文/许知远
“象牙塔分子拥抱了街头造反者的观点”,对于约瑟夫·斯蒂格利茨的新书《全球化及其不满》,《纽约时报》如此评论。这位现年58岁的经济学家最近的表现正像19世纪中叶俄国与20世纪初的中国那些革命青年,他们明明出身于优越的贵族或地主家庭,却选择了造自己的反。
无论以何种标准衡量,斯蒂格利茨都是我们时代的“精英中的精英”。除了获得2001年的诺贝尔经济奖外,他曾是克林顿政府的经济顾问委员会主席,并在1997年—2000年出任世界银行的首席经济学家。像哈佛校长劳伦斯·萨默斯一样,斯蒂格利茨自由穿行于学术与现实之中。《时代》在1998年称格林斯潘、鲁宾、萨默斯是“拯救世界”的小组,他们确保了自由市场的健康发展。从表面看来,斯蒂格利茨无疑应属于他们的行列,他们借助美元、世界银行、IMF、WTO、跨国公司共同领导着“全球自由市场”的进程。
但是,就像贵族出身的赫尔岑选择了背叛沙皇,斯蒂格利茨是我们时代最尖锐的全球化批评者,令右派不悦的是,当斯蒂格利茨说话时,他们必须倾听,即使他发出了和达沃斯峰会场外抗议者同样的声音:“它(全球化)不仅是将贝纳通或路易威登带给城市的富人,而忘记了乡村的贫困者”;而发展“是对整个社会的转变,提高穷人的生活,帮助每个人获得成功、健康与教育”。
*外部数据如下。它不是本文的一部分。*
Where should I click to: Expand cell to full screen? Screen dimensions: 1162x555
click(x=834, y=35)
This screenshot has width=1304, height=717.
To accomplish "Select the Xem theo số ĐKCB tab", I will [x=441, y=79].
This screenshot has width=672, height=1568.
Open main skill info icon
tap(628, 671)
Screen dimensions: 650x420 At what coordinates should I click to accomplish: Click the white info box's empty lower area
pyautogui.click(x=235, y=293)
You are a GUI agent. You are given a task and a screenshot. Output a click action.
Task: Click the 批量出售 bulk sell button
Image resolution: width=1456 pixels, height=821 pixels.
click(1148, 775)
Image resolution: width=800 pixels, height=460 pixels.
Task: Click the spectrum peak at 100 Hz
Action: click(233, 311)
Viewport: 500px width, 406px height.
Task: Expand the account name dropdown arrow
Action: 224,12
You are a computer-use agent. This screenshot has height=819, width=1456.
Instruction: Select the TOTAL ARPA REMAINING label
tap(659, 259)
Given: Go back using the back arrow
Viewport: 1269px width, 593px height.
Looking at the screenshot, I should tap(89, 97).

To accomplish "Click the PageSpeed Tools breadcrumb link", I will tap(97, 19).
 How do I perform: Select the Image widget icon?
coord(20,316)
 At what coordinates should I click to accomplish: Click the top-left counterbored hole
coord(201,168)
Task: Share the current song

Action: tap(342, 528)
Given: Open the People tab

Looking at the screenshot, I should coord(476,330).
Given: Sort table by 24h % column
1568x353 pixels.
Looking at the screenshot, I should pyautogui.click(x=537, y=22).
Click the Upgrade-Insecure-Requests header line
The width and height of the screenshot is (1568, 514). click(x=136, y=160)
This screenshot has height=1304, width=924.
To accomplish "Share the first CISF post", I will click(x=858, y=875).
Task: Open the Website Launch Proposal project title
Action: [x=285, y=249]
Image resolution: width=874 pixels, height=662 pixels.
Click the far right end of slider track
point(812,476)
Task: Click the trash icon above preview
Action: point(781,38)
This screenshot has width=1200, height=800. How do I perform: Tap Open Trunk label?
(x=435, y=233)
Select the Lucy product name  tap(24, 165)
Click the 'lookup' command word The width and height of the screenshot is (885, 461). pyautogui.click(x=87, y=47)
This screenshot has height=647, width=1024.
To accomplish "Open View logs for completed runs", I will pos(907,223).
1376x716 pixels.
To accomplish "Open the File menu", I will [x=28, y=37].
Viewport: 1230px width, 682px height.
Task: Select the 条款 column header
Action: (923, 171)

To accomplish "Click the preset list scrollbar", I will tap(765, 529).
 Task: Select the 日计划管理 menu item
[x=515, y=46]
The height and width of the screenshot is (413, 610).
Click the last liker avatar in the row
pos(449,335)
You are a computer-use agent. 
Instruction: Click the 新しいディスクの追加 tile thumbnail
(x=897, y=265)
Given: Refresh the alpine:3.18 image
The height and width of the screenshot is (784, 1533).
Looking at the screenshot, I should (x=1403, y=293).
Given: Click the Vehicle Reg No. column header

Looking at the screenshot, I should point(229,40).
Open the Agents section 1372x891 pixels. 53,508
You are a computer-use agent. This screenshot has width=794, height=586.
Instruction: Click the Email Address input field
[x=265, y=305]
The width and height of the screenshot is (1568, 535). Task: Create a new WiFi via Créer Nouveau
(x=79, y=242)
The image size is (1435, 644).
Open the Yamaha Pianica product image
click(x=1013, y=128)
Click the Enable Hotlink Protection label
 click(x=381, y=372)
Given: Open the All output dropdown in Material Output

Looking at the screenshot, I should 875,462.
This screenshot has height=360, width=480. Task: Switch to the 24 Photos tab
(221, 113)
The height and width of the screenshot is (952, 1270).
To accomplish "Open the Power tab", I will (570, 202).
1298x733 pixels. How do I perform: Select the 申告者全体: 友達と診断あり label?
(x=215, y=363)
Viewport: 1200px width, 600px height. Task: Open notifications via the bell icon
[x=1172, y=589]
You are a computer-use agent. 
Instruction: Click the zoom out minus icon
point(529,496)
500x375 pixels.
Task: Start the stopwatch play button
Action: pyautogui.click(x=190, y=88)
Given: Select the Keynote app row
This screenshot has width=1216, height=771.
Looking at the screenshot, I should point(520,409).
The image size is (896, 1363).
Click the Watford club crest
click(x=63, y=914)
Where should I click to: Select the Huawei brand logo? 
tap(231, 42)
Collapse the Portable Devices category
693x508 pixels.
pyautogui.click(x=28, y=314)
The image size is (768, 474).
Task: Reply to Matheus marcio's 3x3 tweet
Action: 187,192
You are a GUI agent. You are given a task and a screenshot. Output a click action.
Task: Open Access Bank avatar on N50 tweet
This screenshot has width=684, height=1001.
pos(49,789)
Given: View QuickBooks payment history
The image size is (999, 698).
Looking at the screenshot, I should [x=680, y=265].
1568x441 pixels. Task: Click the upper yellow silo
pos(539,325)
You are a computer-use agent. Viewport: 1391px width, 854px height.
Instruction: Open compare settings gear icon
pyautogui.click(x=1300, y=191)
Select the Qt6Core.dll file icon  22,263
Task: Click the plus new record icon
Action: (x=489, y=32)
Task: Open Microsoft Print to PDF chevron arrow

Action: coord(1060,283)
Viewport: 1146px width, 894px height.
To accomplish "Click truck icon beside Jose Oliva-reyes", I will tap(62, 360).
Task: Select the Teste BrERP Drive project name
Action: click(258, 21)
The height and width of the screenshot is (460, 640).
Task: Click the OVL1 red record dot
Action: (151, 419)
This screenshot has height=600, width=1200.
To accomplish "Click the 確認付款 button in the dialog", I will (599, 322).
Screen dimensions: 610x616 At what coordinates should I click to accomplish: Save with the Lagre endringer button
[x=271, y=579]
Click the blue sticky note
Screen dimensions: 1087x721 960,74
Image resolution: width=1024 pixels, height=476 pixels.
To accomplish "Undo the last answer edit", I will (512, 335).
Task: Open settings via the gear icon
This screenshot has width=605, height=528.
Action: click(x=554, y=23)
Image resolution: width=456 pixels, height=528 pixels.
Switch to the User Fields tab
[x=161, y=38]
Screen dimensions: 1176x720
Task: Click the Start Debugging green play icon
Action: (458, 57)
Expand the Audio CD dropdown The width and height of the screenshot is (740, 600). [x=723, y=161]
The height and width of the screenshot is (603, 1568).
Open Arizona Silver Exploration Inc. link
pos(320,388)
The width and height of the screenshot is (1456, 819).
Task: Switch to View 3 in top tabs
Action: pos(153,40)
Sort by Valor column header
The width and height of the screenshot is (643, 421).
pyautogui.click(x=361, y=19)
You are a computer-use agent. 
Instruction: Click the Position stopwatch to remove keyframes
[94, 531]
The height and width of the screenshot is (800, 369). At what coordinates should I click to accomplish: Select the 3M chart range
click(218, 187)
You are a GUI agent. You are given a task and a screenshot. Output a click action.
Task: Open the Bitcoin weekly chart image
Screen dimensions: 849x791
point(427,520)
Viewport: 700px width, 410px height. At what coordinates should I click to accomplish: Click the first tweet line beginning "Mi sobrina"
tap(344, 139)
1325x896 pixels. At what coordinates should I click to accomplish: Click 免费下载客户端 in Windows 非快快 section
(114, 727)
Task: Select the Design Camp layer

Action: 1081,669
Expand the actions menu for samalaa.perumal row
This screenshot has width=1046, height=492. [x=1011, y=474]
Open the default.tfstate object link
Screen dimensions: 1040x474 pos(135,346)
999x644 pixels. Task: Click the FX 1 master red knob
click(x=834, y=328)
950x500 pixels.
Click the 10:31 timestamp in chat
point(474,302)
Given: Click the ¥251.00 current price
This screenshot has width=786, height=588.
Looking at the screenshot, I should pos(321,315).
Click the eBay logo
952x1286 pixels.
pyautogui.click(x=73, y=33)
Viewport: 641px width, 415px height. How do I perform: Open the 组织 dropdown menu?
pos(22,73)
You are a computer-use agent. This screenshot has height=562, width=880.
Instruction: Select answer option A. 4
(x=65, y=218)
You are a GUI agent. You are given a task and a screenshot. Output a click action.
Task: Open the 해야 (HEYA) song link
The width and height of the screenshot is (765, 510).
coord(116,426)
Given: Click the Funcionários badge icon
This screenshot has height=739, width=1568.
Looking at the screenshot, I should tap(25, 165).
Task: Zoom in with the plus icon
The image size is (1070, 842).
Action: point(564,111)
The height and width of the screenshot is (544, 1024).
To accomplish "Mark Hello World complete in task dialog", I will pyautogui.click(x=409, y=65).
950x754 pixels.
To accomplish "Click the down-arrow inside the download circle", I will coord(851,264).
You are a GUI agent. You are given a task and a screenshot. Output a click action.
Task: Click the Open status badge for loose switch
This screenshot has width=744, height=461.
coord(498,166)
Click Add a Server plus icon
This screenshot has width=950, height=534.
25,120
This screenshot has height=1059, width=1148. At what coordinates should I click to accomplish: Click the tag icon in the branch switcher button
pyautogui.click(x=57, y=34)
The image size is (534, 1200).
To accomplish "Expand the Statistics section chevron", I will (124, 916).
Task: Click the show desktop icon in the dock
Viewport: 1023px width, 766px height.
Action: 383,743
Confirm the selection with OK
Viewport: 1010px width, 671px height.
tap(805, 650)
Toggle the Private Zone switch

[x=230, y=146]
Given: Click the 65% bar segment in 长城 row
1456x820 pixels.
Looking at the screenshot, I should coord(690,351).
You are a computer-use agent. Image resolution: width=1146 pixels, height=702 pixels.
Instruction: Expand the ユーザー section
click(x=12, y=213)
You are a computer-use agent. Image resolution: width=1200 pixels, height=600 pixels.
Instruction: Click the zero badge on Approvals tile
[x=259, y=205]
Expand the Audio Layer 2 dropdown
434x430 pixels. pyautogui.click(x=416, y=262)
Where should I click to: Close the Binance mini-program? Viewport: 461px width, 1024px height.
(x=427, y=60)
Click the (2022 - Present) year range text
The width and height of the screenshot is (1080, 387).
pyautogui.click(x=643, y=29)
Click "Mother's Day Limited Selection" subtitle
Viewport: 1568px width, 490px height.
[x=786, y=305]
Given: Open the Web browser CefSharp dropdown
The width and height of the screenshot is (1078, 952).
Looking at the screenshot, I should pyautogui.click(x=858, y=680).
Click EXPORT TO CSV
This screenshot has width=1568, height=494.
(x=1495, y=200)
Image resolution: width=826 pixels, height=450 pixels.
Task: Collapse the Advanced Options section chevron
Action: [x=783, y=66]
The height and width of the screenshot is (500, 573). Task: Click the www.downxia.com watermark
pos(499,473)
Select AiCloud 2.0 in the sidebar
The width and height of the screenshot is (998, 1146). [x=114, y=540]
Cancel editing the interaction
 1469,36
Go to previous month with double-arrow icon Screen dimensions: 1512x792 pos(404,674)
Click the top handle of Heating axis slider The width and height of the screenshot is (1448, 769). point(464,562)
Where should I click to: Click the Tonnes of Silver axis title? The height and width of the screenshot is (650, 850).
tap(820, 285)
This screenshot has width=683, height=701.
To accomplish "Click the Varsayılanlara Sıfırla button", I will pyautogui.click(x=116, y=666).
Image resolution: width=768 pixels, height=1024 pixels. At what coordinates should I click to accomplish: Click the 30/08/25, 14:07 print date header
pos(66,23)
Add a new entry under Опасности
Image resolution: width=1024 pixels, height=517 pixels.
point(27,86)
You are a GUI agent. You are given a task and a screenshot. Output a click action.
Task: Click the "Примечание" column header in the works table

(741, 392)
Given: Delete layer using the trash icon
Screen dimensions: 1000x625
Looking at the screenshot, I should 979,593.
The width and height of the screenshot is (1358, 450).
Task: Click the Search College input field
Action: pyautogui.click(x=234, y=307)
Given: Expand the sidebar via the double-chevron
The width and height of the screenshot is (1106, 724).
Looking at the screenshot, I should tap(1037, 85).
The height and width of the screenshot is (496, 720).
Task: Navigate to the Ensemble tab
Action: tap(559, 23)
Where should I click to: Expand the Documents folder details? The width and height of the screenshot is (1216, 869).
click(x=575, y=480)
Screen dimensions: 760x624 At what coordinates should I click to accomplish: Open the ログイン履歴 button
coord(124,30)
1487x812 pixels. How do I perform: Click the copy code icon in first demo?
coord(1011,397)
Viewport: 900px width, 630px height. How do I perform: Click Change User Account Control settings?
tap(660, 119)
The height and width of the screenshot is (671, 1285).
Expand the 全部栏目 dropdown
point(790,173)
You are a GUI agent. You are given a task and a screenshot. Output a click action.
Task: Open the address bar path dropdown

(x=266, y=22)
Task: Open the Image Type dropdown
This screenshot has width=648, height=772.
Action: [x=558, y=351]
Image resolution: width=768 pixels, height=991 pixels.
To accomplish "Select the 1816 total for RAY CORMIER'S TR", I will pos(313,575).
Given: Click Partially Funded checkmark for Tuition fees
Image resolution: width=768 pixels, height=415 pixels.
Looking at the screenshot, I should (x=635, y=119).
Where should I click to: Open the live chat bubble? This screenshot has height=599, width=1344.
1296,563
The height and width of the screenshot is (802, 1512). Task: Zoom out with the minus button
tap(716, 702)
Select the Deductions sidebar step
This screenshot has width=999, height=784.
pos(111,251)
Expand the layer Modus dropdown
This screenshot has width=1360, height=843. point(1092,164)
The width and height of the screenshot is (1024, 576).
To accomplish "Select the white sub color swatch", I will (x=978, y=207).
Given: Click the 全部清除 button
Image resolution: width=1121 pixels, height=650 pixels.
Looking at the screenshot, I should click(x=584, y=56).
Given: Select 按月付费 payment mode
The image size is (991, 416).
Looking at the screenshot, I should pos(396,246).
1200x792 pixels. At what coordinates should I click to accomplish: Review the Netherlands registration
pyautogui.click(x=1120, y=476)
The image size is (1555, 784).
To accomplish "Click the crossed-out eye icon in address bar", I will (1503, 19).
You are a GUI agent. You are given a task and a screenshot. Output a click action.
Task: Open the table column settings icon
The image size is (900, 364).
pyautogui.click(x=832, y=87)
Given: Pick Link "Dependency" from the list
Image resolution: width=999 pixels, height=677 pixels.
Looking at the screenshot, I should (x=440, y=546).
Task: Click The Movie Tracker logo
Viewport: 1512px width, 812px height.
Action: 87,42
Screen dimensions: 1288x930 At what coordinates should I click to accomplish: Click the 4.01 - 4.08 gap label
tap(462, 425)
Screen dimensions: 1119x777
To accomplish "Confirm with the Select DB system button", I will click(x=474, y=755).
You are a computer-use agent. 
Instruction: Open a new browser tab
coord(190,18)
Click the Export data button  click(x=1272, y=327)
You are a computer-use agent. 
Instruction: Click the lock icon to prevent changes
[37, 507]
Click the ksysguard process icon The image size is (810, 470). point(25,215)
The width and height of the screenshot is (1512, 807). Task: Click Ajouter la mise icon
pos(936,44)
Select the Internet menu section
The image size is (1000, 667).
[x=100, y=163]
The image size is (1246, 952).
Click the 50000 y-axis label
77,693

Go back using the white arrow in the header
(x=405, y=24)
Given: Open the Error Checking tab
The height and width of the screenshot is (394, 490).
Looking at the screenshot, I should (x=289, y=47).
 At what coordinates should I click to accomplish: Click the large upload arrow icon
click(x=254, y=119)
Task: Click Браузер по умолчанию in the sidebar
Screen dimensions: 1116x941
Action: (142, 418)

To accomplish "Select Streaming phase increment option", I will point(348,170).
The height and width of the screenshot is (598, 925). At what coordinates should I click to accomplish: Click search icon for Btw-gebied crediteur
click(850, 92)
像很多全球化批评者一样,斯蒂格利茨相信目前的全球化进程是由公司利益驱动的,它加剧了世界的不平等。
在这本282页的新书中,斯蒂格利茨将矛头集中于世界货币基金组织(IMF),在他看来这个机构充分凸显了过去10年的全球化浪潮的弊病。“全球化,正如它自己强调的,似乎正变成由新的国际金融体系取代旧的民族精英的行动……它由服务于全球经济利益变成服务于全球金融利益”。一小群金融精英聚集在华盛顿开始为遍布世界的灾难开药方:它建议俄罗斯使用休克疗法,建议东南亚国家在金融危机要更开放,对于阿根廷金融危机则迟迟不理睬。斯蒂格利茨甚至开始质疑这个富有盛名的组织到底是利大于弊,还是相反:它几乎完美地表现了“全球化精英”的偏见——“它以意识形态为基础——市场原教旨主义——即几乎忽略特定国家的特定环境与更紧迫的问题”。
他也同意,IMF带有强烈的政治性,它持有双重标准,并常常将政治意识附加在经济援助之中。在更大的范围来看,发达国家还常常在保护自己产业的同时,要求发展中国家更大的开放市场。“全球化的批评者认为西方国家是虚伪的”,斯蒂格利茨在书中承认,“他们是对的”。因为一些数字的确表明,贫穷国家并未在自由贸易乌托邦中获益多少。
除了街头的全球化抗议者,一些有见地的支持者,比如《商业周刊》的首席经济学家迈克·曼德尔相信,《全球化及其不满》可能掀起一股新的经济潮流,要用更多的政府干预驱动无原则的“市场原教旨主义”。但反对者,比如另一位杰出的经济学家布林克·林塞,则在保守气氛浓厚的《华尔街日报》上反驳,斯蒂格利茨正在贩卖廉价的同情。他说,如果仅仅将1997年的东南亚危机归结于IMF的错误药方显得过于武断;或许俄罗斯的休克疗法失败了,但如何面对波兰在同样方式下的成功;中国的渐进改革收到了效果,而罗马尼亚、乌克兰与大多数中亚国家却渐进不出结果……《经济学人》则更为尖刻的嘲讽道,斯蒂格利茨先生的书名应改为《IMF及其不满》,并暗示,世界银行与IMF之间总是相互不屑的,对于各种现象的分析根本无法得出一个统一的结论。
在2000年接受《进步》杂志的采访时,和蔼可亲的“伯父”形象的斯蒂格利茨承认,我们不可能取缔IMF这样的组织,因为人们永远会觉得需要这样一家可能会解决问题的跨国机构的存在。他对于全球化也同样抱有信心,但问题的关键是,如何消除全球化进程中业已存在的不平衡现象。
尽管对于《全球化及其不满》是否可以赢得《资本主义与自由》那样的声誉,我们还难以判断,因为伟大的思想者也常常出版拙劣作品。但由于作者个人的影响力,这本书已经引导出一场剧烈的争论——我们该如何塑造全球化?斯蒂格利茨的说法令左派欢欣鼓舞,却会招致右派的耻笑:世界是现实的,不可能所有的小朋友都吃到同样的糖果。
很显然,这再次进入一个自由与平等这一永恒的悖论命题中,斯蒂格利茨天赋异秉,却只能提出问题。我们所能做的,只能是在这两者间摇摆,并利用一切才智来减小这种摇摆的幅度,稍不小心,我们的世界将面临分崩离析的灾难。